The greater security, convenience and flexibility that credit cards may have to offer make them a popular option among many college students. With so many different types of cards to choose from, learning more about the available options can help to ensure that smarter and more effective financial decisions are able to be made. Choosing the wrong card often means that students are more likely to be faced with higher interest rates, fees and penalties should they be unable to pay off their balance in a timely fashion.
Low-Interest Student Cards
A low-interest student credit card is one option that students would do well to consider. While there are a number of prerequisites and qualification factors that may limit access to student cards, being able to take advantage of lower interest rates is not an opportunity that should be taken lightly. Student credit cards are often an ideal option, one that can provide superior financial flexibility while minimizing long-term costs.
Secure Credit Cards
Typically used by those who are seeking to establish or repair credit history, secure cards feature a set spending limit that may allow students to minimize the cost of any financial missteps that may be made. Secure cards may be even more attractive to students who may lack the financial history needed to qualify for a more conventional card. Secure credit cards can be an attractive option for those who are concerned about accruing long-term debt during the course of their college career.
Avoiding credit cards entirely or finding ways to minimize their use is a popular option for students who are serious about staying out of debt. Debit cards that draw funds from a standard checking or savings account can allow students to make purchases electronically without having to worry about interest rates and other financial penalties. While cards that are able to provide financial assistance may be more convenient, there are plenty of students who choose to use debit cards in order to simplify their financial situation.
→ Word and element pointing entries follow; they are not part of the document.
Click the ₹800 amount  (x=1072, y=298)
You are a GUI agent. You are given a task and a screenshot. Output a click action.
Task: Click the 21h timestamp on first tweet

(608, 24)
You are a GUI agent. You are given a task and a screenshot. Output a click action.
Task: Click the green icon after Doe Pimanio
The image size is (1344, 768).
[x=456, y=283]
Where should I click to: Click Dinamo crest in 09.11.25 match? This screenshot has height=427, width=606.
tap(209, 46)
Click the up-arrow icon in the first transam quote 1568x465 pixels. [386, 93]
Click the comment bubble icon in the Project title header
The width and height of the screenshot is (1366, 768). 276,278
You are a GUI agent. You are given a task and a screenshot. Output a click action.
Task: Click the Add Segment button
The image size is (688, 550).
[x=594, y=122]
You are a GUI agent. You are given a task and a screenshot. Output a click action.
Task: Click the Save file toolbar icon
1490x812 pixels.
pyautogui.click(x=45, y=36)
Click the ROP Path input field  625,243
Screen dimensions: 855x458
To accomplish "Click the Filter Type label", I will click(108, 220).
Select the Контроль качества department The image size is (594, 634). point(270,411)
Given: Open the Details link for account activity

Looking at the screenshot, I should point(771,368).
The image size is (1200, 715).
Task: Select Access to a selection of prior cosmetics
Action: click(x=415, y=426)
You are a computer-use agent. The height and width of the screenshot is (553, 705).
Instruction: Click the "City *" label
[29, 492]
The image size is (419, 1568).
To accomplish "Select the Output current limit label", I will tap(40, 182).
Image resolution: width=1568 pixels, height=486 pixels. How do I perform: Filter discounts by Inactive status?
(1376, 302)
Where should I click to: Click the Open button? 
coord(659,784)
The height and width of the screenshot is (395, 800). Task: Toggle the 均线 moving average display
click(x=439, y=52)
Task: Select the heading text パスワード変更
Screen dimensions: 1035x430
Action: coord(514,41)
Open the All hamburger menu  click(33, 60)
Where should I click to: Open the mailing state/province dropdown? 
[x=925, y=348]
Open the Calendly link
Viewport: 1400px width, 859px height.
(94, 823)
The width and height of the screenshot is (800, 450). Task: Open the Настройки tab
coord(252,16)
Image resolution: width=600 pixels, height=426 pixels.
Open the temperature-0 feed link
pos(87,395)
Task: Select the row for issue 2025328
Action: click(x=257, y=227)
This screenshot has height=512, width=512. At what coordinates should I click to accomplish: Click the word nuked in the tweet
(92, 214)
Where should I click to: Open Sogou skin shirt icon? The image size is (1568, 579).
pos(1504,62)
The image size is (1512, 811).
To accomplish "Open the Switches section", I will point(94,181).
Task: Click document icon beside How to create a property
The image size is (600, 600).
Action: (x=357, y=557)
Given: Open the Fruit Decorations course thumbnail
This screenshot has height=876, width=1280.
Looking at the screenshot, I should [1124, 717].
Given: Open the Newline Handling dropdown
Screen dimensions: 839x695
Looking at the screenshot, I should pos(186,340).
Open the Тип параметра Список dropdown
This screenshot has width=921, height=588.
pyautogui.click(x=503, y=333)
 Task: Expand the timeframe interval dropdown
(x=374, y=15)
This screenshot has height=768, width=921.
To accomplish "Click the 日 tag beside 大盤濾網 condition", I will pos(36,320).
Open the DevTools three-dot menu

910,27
Electronic Payment Services and Mobile Devices
The growing mainstream acceptance of third-party payment services and mobile applications that can allow students to transfer funds and make purchases from their smartphone or tablet are providing a wide range of additional options. Growing concern regarding the long-term consequences of student-loan related debt and access to new technologies and services have the potential to make quite an impact on the financial habits of college students. Future trends like mobile applications and electronic payment options may find growing numbers of students relying on credit cards less and less in the days ahead.